Goal of the exercise
Go to the line holding "Screen dimensions: 606x807" in the data below. Return it and each line after it through the last, exactly, and skip the pictures.

Saved data entries:

[Start of Attachment]

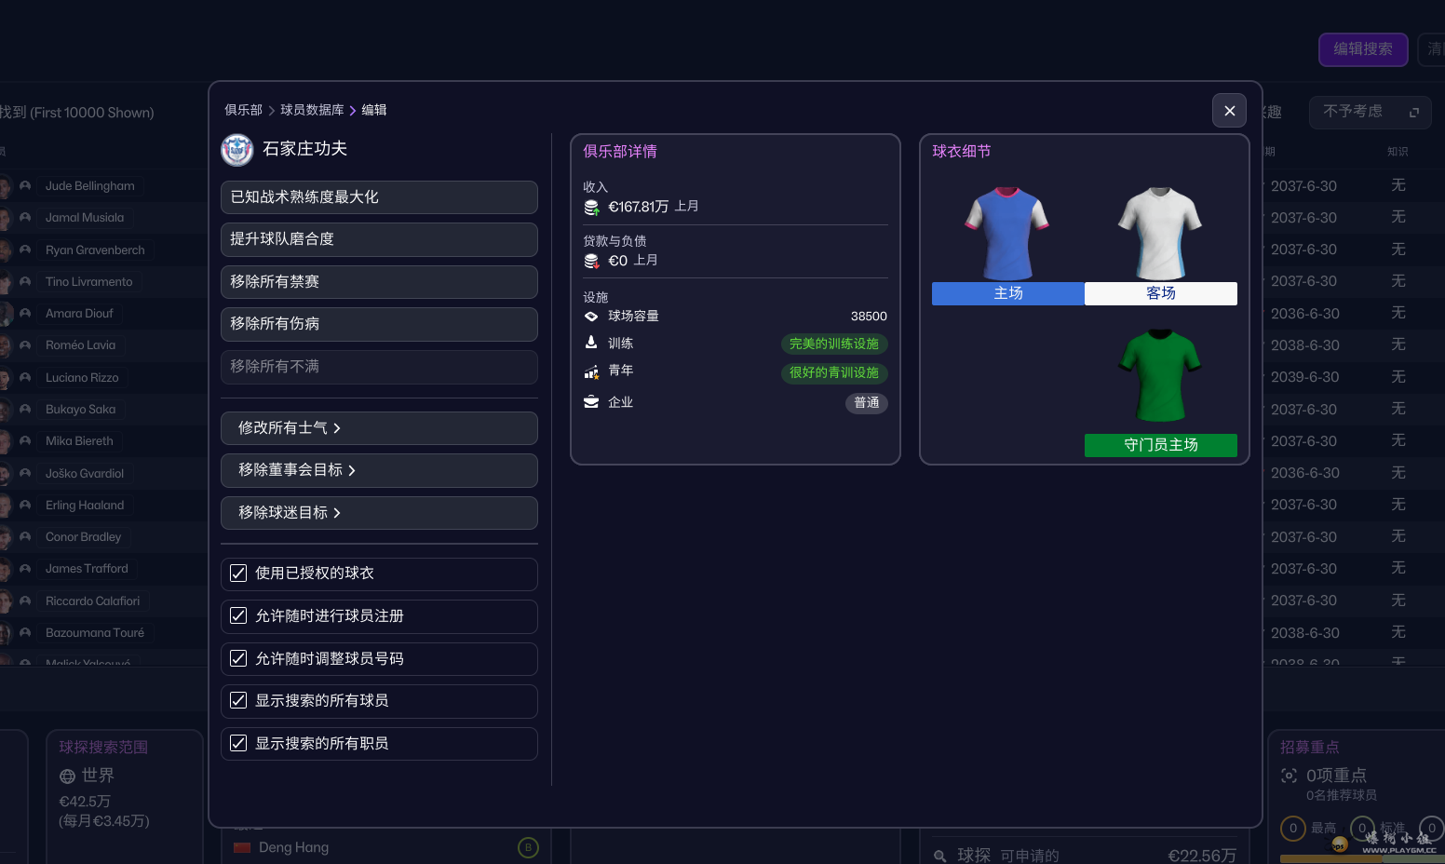Click the corporate briefcase icon beside 企业

click(591, 402)
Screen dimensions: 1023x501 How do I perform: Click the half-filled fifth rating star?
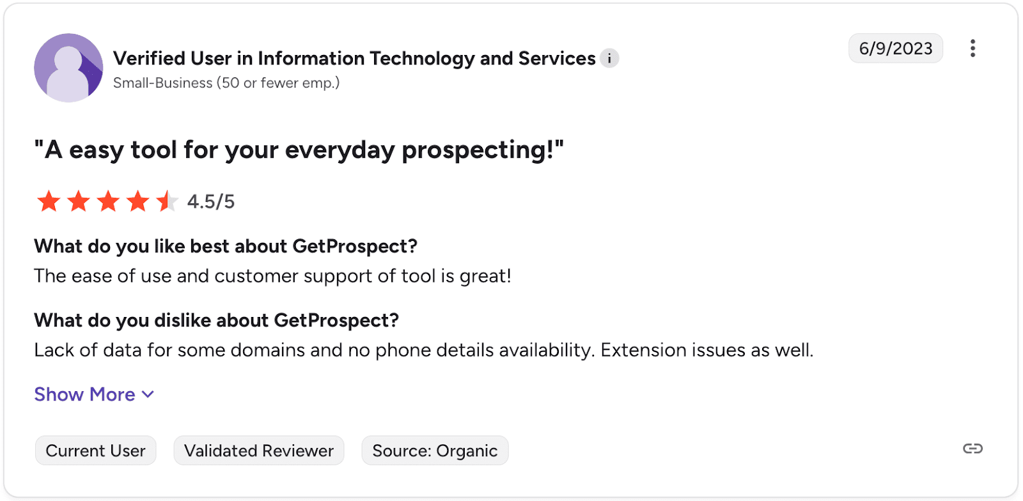click(x=167, y=201)
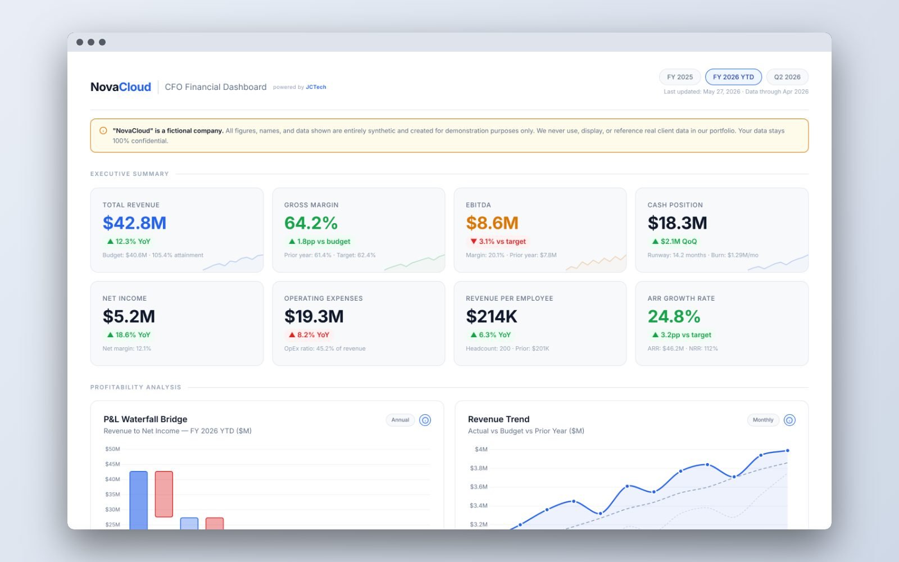Toggle the Annual badge on waterfall chart

coord(400,420)
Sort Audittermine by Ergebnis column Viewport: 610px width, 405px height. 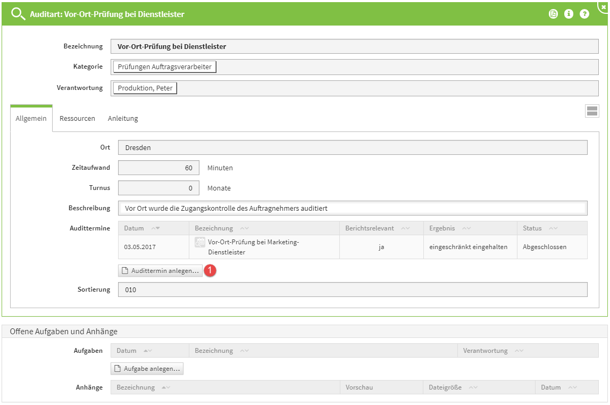tap(466, 228)
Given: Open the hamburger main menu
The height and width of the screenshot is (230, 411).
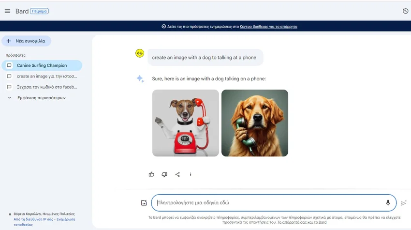Looking at the screenshot, I should coord(7,11).

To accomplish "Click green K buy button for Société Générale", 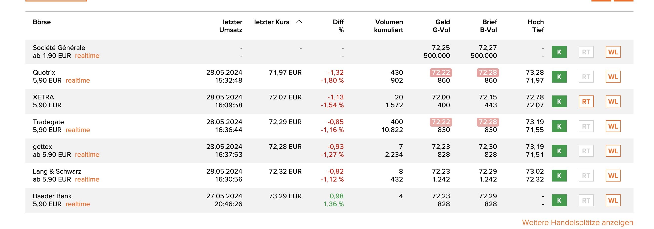I will (559, 52).
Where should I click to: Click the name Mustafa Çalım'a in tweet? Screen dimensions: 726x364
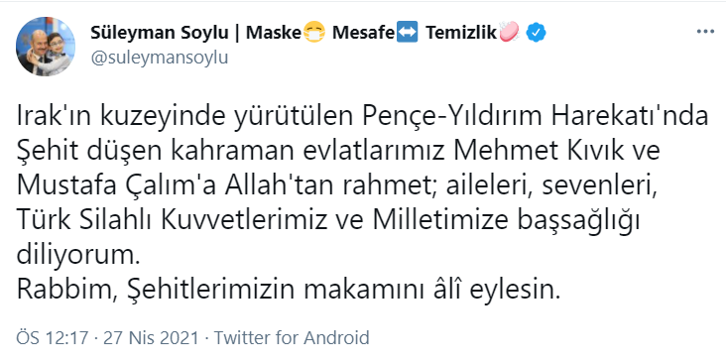pos(117,185)
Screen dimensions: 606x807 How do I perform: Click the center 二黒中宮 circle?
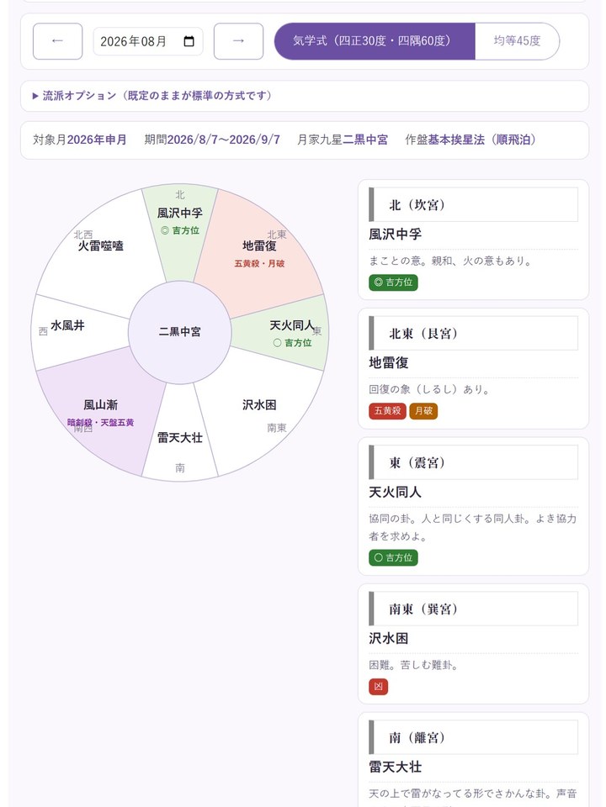point(180,332)
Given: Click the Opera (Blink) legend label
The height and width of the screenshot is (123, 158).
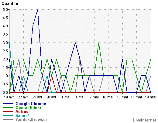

[End of Attachment]

Solution to this problem
Screen dimensions: 606x807 How do I perform: Click the center 二黒中宮 circle?
point(180,332)
Given: Click the Opera (Blink) legend label
The height and width of the screenshot is (123, 158).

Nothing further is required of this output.